Clavin was joined by Republican town councilmembers, including Majority Leader Erin King Sweeney, Deputy Supervisor Bruce Blakeman, and trustees Anthony D’Esposito and Dennis Dunne Sr.
Kate Murray, the former supervisor who is running for town clerk, also stood with Clavin at his kickoff.
Clavin’s platform, according to a press release, “includes environmentally responsible and sustainable growth; intergovernmental cooperation; streamlining of operations; a major infrastructure upgrade initiative, focusing on major roadway repaving projects and parks overhaul; encouragement of ‘next generation’ homes development; enhancing services for persons with special needs; improving online town services; and collaborative initiatives with local universities and colleges, focused on retaining young workers in our township.”
“Hempstead is at a crossroads,” concluded Clavin. “Our taxpayers are at the breaking point, and they can stand no more.
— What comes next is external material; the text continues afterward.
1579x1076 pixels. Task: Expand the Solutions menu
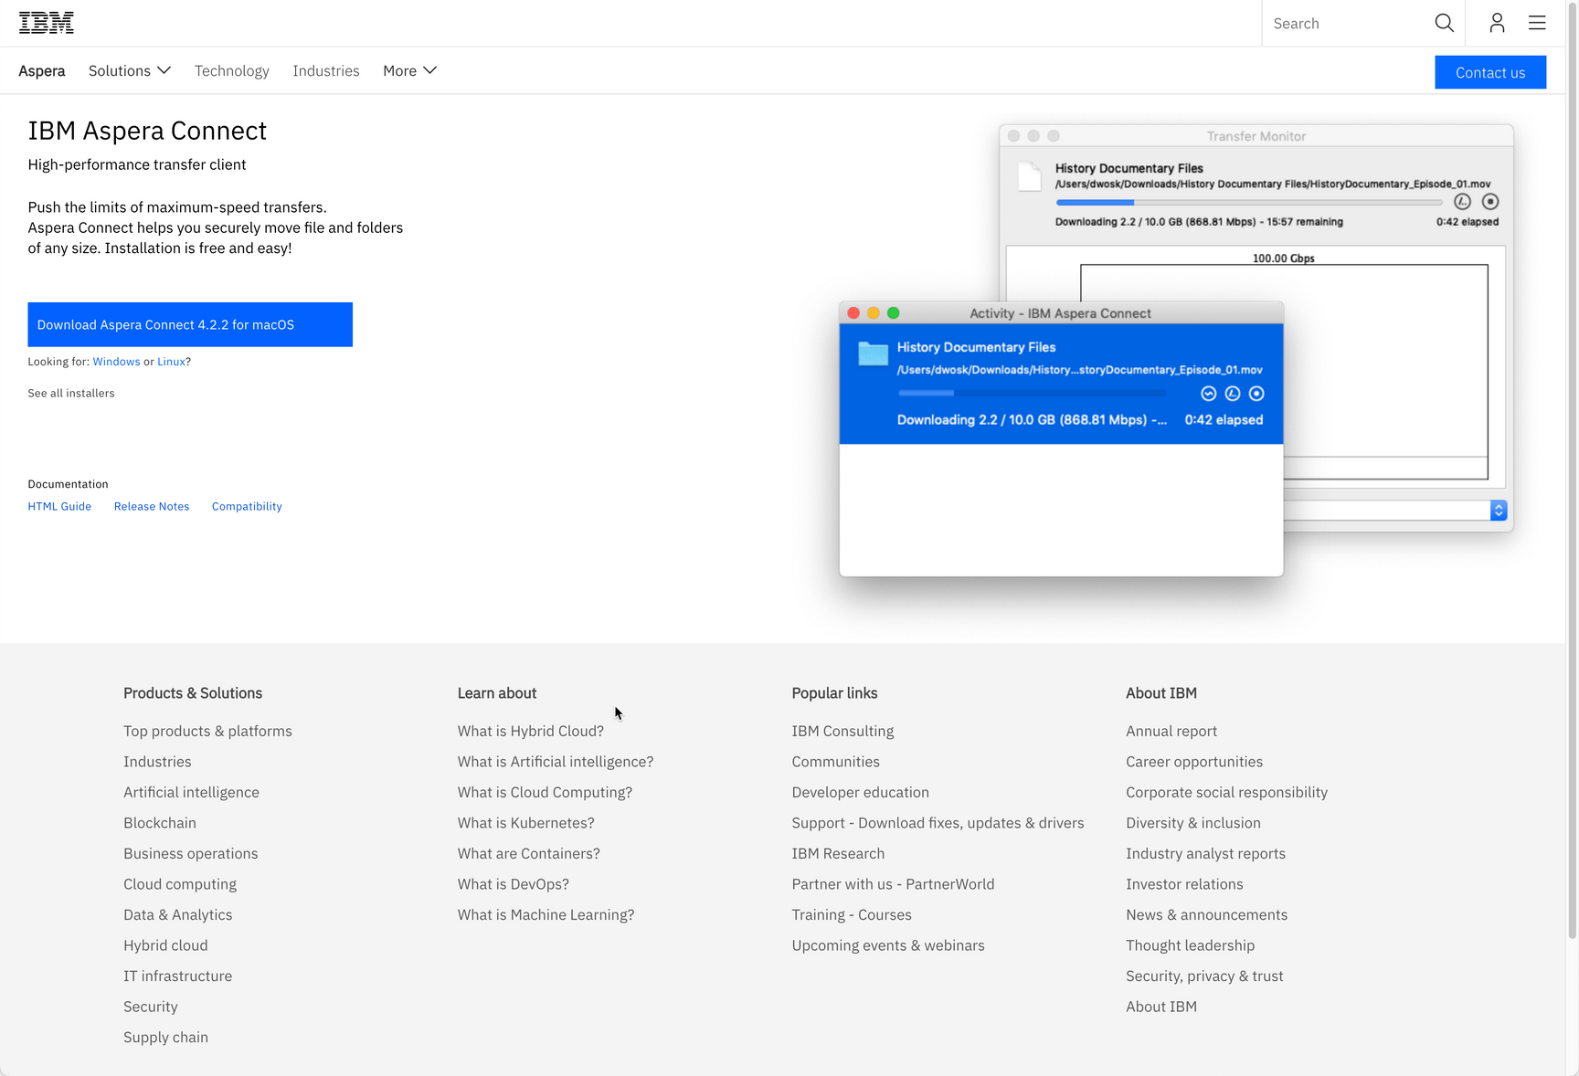click(x=129, y=70)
Homeowners deserve a supervisor who will hold the line on taxes.”
Reacting to Clavin’s announcement, Democratic Committee Chairman Jay Jacobs stated, “Now we know why Clavin was spending hundreds of thousands of your taxpayer money to promote himself and his partisan agenda for the past year and a half. He spent your money because he wanted to run for town supervisor in order to bring back the waste, fraud, mismanagement and misuse of taxpayer dollars that Supervisor Laura Gillen has been fighting hard to end since she took office. Don Clavin, with his $205,000 public relations assistant and hundreds of thousands of dollars in taxpayer-funded mailers, has certainly burnished his taxpayer-wasting resume.”
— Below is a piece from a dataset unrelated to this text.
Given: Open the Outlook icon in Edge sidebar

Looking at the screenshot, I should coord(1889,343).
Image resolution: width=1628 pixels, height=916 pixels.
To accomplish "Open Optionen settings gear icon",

Mike Fricchione, a Gillen spokesperson, said, “Supervisor Gillen vowed and followed through on her promise to protect the taxpayers of this town by challenging the former administration’s unconscionable 11th-hour power play, which effectively tied the hands of the incoming, democratically elected supervisor to manage the town’s budget, while simultaneously doling out hundreds of appointments, transfers and millions of dollars worth of taxpayer-funded promotions to the politically connected. Supervisor Gillen was elected to challenge the status quo and fight for the taxpayers, even if it means being at odds with the rest of the board.”
“The receiver happily accepted over $500,000 worth of unbudgeted, patronage employees at the end of 2017, putting him wildly over budget to help out his party bosses,” read a Gillen campaign statement. “The shell game being played with taxpayer money by people like the receiver needs to stop. The receiver of taxes is part of the problem, not the solution.”